▶ _Aim_
Rewrite the entries below, replacing "Where should I click to" with "Where do I click to" everywhere and leaving everything else unchanged.

▶ _Excerpted data_

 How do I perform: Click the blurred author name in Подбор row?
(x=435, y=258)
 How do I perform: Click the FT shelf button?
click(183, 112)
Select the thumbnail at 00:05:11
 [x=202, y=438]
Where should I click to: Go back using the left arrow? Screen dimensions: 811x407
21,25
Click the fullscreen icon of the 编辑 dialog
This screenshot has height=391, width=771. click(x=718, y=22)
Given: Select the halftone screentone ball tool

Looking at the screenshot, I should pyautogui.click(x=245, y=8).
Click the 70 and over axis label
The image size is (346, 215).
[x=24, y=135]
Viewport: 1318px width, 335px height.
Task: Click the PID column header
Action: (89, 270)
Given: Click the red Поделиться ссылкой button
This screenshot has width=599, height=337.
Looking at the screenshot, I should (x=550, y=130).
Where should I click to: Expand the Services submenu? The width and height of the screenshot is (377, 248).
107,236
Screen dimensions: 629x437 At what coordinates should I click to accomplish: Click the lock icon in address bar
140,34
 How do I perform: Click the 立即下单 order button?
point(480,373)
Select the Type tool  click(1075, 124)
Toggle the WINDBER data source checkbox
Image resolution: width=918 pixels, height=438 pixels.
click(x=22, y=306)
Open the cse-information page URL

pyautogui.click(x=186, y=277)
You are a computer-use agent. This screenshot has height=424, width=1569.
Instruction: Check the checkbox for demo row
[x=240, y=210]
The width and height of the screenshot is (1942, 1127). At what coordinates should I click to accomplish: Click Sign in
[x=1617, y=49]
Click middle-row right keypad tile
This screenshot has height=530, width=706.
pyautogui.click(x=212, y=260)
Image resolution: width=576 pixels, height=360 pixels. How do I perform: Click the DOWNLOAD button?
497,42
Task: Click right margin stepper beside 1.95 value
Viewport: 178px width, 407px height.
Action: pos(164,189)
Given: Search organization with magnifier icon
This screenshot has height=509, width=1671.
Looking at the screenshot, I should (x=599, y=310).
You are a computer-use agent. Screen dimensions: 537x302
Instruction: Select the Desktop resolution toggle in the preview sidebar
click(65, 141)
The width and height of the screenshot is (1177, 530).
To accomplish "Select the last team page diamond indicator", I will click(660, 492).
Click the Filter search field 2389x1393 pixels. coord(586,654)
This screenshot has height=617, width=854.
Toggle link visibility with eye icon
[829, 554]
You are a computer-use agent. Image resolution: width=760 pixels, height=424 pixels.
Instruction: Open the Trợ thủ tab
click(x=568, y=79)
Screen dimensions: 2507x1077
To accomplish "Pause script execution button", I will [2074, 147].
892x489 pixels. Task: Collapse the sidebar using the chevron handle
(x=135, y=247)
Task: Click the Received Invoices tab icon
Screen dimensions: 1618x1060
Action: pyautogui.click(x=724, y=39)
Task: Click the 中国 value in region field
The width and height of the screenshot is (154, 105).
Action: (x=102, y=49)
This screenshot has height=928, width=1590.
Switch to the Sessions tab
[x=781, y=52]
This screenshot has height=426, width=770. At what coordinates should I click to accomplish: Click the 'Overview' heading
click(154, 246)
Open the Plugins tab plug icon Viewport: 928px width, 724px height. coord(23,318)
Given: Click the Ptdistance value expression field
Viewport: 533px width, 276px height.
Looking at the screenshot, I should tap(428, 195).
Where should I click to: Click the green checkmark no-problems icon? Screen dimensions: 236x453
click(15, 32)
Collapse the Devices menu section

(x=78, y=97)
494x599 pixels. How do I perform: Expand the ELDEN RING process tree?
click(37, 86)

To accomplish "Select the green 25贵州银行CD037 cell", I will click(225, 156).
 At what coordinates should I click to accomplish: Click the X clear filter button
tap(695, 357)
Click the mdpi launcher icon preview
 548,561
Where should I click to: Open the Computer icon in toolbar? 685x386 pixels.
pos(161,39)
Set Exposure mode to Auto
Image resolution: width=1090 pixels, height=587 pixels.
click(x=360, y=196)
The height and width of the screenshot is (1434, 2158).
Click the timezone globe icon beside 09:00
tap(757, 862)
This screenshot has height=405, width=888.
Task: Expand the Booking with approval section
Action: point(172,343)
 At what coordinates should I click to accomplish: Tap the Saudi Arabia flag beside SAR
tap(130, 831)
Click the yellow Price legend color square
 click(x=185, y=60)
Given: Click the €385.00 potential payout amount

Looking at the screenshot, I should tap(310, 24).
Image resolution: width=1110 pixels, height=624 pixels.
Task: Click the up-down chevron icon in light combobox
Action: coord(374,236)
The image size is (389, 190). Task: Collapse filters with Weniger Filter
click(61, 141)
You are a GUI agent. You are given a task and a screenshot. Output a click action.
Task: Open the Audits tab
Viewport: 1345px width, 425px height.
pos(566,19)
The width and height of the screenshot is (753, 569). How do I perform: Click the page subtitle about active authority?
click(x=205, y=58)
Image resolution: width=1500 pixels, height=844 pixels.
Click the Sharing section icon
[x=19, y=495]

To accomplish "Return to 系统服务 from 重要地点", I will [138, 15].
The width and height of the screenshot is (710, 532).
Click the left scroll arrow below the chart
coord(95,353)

▶ _Problem solution_
 How do I perform: Click the blurred author name in Подбор row?
(x=435, y=258)
 How do I perform: Click the FT shelf button?
click(183, 112)
Select the thumbnail at 00:05:11
 [x=202, y=438]
Where do I click to: Go back using the left arrow? Screen dimensions: 811x407
21,25
Click the fullscreen icon of the 编辑 dialog
This screenshot has height=391, width=771. click(x=718, y=22)
Given: Select the halftone screentone ball tool

Looking at the screenshot, I should pyautogui.click(x=245, y=8).
Click the 70 and over axis label
The image size is (346, 215).
[x=24, y=135]
Viewport: 1318px width, 335px height.
Task: Click the PID column header
Action: (89, 270)
Given: Click the red Поделиться ссылкой button
This screenshot has width=599, height=337.
Looking at the screenshot, I should (x=550, y=130).
Where do I click to: Expand the Services submenu? The width and height of the screenshot is (377, 248).
107,236
Screen dimensions: 629x437 At what coordinates should I click to accomplish: Click the lock icon in address bar
140,34
 How do I perform: Click the 立即下单 order button?
point(480,373)
Select the Type tool  click(1075, 124)
Toggle the WINDBER data source checkbox
Image resolution: width=918 pixels, height=438 pixels.
click(x=22, y=306)
Open the cse-information page URL

pyautogui.click(x=186, y=277)
You are a computer-use agent. This screenshot has height=424, width=1569.
Instruction: Check the checkbox for demo row
[x=240, y=210]
The width and height of the screenshot is (1942, 1127). At what coordinates should I click to accomplish: Click Sign in
[x=1617, y=49]
Click middle-row right keypad tile
This screenshot has height=530, width=706.
pyautogui.click(x=212, y=260)
Image resolution: width=576 pixels, height=360 pixels. How do I perform: Click the DOWNLOAD button?
497,42
Task: Click right margin stepper beside 1.95 value
Viewport: 178px width, 407px height.
Action: pos(164,189)
Given: Search organization with magnifier icon
This screenshot has height=509, width=1671.
Looking at the screenshot, I should (x=599, y=310).
You are a computer-use agent. Screen dimensions: 537x302
Instruction: Select the Desktop resolution toggle in the preview sidebar
click(65, 141)
The width and height of the screenshot is (1177, 530).
To accomplish "Select the last team page diamond indicator", I will click(660, 492).
Click the Filter search field 2389x1393 pixels. coord(586,654)
This screenshot has height=617, width=854.
Toggle link visibility with eye icon
[829, 554]
You are a computer-use agent. Image resolution: width=760 pixels, height=424 pixels.
Instruction: Open the Trợ thủ tab
click(x=568, y=79)
Screen dimensions: 2507x1077
To accomplish "Pause script execution button", I will [2074, 147].
892x489 pixels. Task: Collapse the sidebar using the chevron handle
(x=135, y=247)
Task: Click the Received Invoices tab icon
Screen dimensions: 1618x1060
Action: pyautogui.click(x=724, y=39)
Task: Click the 中国 value in region field
The width and height of the screenshot is (154, 105).
Action: (x=102, y=49)
This screenshot has height=928, width=1590.
Switch to the Sessions tab
[x=781, y=52]
This screenshot has height=426, width=770. At what coordinates should I click to accomplish: Click the 'Overview' heading
click(154, 246)
Open the Plugins tab plug icon Viewport: 928px width, 724px height. coord(23,318)
Given: Click the Ptdistance value expression field
Viewport: 533px width, 276px height.
Looking at the screenshot, I should tap(428, 195).
Where do I click to: Click the green checkmark no-problems icon? Screen dimensions: 236x453
click(15, 32)
Collapse the Devices menu section

(x=78, y=97)
494x599 pixels. How do I perform: Expand the ELDEN RING process tree?
click(37, 86)

To accomplish "Select the green 25贵州银行CD037 cell", I will click(225, 156).
 At what coordinates should I click to accomplish: Click the X clear filter button
tap(695, 357)
Click the mdpi launcher icon preview
 548,561
Where do I click to: Open the Computer icon in toolbar? 685x386 pixels.
pos(161,39)
Set Exposure mode to Auto
Image resolution: width=1090 pixels, height=587 pixels.
click(x=360, y=196)
The height and width of the screenshot is (1434, 2158).
Click the timezone globe icon beside 09:00
tap(757, 862)
This screenshot has height=405, width=888.
Task: Expand the Booking with approval section
Action: point(172,343)
 At what coordinates should I click to accomplish: Tap the Saudi Arabia flag beside SAR
tap(130, 831)
Click the yellow Price legend color square
 click(x=185, y=60)
Given: Click the €385.00 potential payout amount

Looking at the screenshot, I should tap(310, 24).
Image resolution: width=1110 pixels, height=624 pixels.
Task: Click the up-down chevron icon in light combobox
Action: coord(374,236)
The image size is (389, 190). Task: Collapse filters with Weniger Filter
click(61, 141)
You are a GUI agent. You are given a task and a screenshot. Output a click action.
Task: Open the Audits tab
Viewport: 1345px width, 425px height.
pos(566,19)
The width and height of the screenshot is (753, 569). How do I perform: Click the page subtitle about active authority?
click(x=205, y=58)
Image resolution: width=1500 pixels, height=844 pixels.
Click the Sharing section icon
[x=19, y=495]

To accomplish "Return to 系统服务 from 重要地点", I will [138, 15].
The width and height of the screenshot is (710, 532).
Click the left scroll arrow below the chart
coord(95,353)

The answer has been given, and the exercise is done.